ECLI:NL:RBDHA:2023:16445

Rechtbank Den Haag

Datum uitspraak
12 oktober 2023
Publicatiedatum
2 november 2023
Zaaknummer
AWB - 22 _ 6483
Instantie
Rechtbank Den Haag
Type
Uitspraak
Rechtsgebied
Bestuursrecht; Belastingrecht
Procedures
  • Eerste aanleg - enkelvoudig
Rechters
Vindplaatsen
  • Rechtspraak.nl
AI samenvatting door LexboostAutomatisch gegenereerd

Beroep tegen ongegrondverklaring van bezwaar tegen overdrachtsbelasting bij woningverkrijging

In deze zaak heeft eiseres, die bij haar ouders woont, bezwaar gemaakt tegen de voldoening van overdrachtsbelasting na de aankoop van een woning.

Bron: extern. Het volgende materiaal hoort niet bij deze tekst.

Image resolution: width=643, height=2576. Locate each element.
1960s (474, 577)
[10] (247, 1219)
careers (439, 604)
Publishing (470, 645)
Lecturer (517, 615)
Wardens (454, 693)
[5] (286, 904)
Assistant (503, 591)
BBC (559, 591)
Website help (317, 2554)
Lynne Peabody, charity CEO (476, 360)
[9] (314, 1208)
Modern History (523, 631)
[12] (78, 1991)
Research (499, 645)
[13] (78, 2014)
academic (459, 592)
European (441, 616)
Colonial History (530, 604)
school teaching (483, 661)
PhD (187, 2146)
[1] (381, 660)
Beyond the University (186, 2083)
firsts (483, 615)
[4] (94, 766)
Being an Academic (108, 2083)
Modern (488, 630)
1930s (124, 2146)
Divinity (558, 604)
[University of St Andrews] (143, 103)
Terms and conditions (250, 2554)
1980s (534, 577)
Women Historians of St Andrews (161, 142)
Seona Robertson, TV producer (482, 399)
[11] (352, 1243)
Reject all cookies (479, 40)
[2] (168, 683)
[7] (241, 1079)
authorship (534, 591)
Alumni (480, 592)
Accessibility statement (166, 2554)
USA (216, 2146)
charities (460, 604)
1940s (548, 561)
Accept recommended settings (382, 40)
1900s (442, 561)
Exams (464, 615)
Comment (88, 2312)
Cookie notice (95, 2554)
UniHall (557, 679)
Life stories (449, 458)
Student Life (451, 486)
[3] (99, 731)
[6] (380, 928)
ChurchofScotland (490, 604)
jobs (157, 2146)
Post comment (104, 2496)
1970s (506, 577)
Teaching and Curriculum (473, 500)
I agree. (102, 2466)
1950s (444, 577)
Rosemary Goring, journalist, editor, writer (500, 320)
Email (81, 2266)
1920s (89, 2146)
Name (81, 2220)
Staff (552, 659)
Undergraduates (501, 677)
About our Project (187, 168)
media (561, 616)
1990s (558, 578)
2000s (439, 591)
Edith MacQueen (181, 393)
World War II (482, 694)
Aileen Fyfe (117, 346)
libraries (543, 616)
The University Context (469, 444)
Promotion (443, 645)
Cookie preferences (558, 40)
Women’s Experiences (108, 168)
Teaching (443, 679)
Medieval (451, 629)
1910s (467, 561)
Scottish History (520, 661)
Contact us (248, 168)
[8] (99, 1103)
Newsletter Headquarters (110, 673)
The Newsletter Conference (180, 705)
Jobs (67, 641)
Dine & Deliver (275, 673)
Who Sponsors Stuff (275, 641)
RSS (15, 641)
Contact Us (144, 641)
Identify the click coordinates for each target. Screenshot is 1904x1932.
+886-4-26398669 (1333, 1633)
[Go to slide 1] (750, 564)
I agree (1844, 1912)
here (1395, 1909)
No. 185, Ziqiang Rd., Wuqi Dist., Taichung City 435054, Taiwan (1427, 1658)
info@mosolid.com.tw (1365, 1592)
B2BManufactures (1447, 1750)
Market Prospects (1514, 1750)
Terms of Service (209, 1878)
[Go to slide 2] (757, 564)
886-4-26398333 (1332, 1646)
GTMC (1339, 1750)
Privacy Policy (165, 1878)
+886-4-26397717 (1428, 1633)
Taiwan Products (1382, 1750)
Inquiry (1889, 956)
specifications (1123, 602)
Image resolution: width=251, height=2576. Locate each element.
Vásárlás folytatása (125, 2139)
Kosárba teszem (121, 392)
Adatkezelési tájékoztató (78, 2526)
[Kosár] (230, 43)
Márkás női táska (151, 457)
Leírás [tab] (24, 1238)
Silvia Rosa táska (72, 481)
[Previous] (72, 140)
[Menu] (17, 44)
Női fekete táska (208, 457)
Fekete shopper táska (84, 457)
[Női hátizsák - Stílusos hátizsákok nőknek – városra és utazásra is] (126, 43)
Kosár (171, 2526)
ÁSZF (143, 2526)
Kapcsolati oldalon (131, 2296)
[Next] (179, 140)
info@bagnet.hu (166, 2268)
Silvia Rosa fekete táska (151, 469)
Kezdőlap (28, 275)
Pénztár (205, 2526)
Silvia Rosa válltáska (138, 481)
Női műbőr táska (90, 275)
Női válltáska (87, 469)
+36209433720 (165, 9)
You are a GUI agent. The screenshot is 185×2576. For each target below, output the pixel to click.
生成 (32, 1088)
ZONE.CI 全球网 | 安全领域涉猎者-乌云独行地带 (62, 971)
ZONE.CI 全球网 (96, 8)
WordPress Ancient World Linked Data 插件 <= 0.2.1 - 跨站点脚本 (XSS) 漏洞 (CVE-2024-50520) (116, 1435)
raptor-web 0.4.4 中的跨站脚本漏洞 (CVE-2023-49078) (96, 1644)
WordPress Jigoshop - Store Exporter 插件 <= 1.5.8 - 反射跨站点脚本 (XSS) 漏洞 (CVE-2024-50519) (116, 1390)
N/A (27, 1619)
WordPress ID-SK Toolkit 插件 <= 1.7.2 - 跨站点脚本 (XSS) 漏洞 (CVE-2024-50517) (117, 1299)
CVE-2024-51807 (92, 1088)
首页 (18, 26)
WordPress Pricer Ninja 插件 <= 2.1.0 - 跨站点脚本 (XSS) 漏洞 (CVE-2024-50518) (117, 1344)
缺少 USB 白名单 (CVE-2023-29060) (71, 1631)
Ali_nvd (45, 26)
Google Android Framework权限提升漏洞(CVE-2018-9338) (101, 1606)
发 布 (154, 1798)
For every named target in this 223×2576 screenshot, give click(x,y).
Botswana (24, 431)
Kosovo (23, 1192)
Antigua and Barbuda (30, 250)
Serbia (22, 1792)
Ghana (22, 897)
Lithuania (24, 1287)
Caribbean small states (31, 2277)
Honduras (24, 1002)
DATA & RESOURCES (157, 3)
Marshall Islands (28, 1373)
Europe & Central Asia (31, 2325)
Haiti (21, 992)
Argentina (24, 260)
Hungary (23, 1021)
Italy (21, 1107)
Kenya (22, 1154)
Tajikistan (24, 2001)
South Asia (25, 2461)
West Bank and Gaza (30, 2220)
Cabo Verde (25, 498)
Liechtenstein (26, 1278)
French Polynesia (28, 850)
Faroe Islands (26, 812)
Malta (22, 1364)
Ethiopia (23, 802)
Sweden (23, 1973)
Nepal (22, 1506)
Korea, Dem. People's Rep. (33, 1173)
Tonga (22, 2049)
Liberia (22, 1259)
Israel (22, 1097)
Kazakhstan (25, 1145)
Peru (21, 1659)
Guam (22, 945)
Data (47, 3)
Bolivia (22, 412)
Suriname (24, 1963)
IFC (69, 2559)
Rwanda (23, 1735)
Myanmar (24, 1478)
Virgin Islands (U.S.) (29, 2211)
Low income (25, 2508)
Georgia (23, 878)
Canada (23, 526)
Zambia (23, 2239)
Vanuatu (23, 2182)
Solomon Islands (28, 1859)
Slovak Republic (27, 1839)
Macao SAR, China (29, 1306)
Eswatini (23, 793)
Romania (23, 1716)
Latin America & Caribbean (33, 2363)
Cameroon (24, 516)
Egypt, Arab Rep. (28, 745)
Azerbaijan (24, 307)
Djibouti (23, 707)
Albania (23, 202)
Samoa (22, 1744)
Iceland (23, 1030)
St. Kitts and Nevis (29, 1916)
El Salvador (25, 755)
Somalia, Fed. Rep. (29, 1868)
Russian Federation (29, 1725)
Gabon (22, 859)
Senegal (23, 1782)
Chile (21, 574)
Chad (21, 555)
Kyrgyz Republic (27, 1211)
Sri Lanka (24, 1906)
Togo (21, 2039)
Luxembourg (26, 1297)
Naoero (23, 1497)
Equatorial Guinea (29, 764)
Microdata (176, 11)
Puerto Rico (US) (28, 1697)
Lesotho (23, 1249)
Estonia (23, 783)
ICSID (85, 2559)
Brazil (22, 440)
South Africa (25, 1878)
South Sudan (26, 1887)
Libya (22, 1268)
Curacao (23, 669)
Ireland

Eiseres en haar vader hebben in oktober 2021 een koopovereenkomst gesloten voor een woning, waarbij eiseres een deel van de overdrachtsbelasting heeft voldaan. Na een uitspraak op bezwaar van de Belastingdienst, waarin het bezwaar ongegrond werd verklaard, heeft eiseres beroep ingesteld. De rechtbank heeft op 12 oktober 2023 uitspraak gedaan. De rechtbank oordeelt dat eiseres terecht 8% overdrachtsbelasting heeft betaald, omdat zij de woning niet als hoofdverblijf heeft kunnen gebruiken, aangezien de verkopers tot november 2023 in de woning blijven wonen. Eiseres stelde dat het verlaagde tarief van 2% van toepassing was, maar de rechtbank concludeert dat de woning niet ter beschikking stond als hoofdverblijf. De rechtbank verklaart het beroep ongegrond en er is geen aanleiding voor proceskostenveroordeling.

Uitspraak

Rechtbank DEN HAAG

Team belastingrecht
zaaknummer: SGR 22/6483

uitspraak van de enkelvoudige kamer van 12 oktober 2023 in de zaak tussen

[eiseres] , wonende te [woonplaats] , eiseres

(gemachtigde M.L.W. Dijs),
en

de inspecteur van de Belastingdienst, verweerder.

Procesverloop

Eiseres heeft op aangifte overdrachtsbelasting voldaan.
Eiseres heeft bezwaar gemaakt tegen de voldoening op aangifte. Verweerder heeft bij uitspraak op bezwaar van 25 augustus 2022 het bezwaar ongegrond verklaard.
Eiseres heeft daartegen beroep ingesteld.
Verweerder heeft een verweerschrift ingediend.
Eiseres heeft voor de zitting nadere stukken ingediend.
Het onderzoek ter zitting heeft plaatsgevonden op 31 augustus 2023.
Eiseres is met haar gemachtigde en vergezeld door hun ouders verschenen.
Namens verweerder zijn [naam 1] en mr. drs. [naam 2] verschenen.

Overwegingen

Feiten
1. Eiseres woont bij haar ouders. De achterburen van haar ouders zijn in de zomer van 2021 ingeloot in een nieuwbouwproject en wilden in verband daarmee hun woning verkopen. Aangezien eiseres graag in dezelfde wijk als haar ouders wilde gaan wonen, de woningmarkt medio 2021 zeer gespannen was en haar vriend uit het buitenland zou terugkeren, is door eiseres en haar vader – elk voor de helft – een koopovereenkomst gesloten met de achterburen voor de koop van een woning aan de [adres] te [plaats] (de woning).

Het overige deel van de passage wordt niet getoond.